How Courtney Morgan Became The Most Valuable Person In College Football
Lincoln Riley's USC tried to poach Kalen DeBoer's right hand man. Alabama gave him a huge raise instead.
Just days after Nick Saban ended his legendary run as head football coach at the University of Alabama, the school announced its newest hire, Kalen DeBoer. The former University of Washington head coach was fresh off a national championship loss to Jim Harbaugh and Michigan, but that didn’t dampen excitement in Tuscaloosa.
DeBoer and his family flew from Seattle to Alabama on one of the school’s private jets. They landed at the airport in Tuscaloosa around 9 pm. Nearly 1,000 fans waited three hours in 48-degree weather for his arrival, holding banners and signs that read “Roll Tide” and “Welcome Home Coach” as the plane landed and taxied the runway.

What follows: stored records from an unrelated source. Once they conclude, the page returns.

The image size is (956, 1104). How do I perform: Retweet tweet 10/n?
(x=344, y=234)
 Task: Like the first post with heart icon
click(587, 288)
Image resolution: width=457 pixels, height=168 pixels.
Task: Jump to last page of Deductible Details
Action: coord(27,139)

DeBoer stepped off the plane with his wife and daughters. He greeted Alabama staffers and thanked the pilots, eventually approaching the fenced-off area where fans were chanting his name to shake a few hands and thank them for coming out.
It felt like a big moment because it was a big moment. The sadness of Saban’s retirement slowly faded into excitement for DeBoer, with fans recreating the exact same airport welcome scene that Nick Saban received upon his arrival in 2007.
However, one thing that got lost in that night's chaos was that someone else was on the plane. Only the most diehard college football fans would have seen it, but a man named Courtney Morgan was on the plane, too. He walked in the shadows of DeBoer and was hardly recognized — despite his arrival being equally important as DeBoer’s.
Courtney Morgan isn’t a coach. He doesn't help players get stronger in the weight room or track medicals to determine availability on Saturdays in the fall. But the easiest way to explain Morgan’s value is that Alabama handed him a $500,000 annual salary only to increase it to $825,000 weeks later when USC tried to poach him away.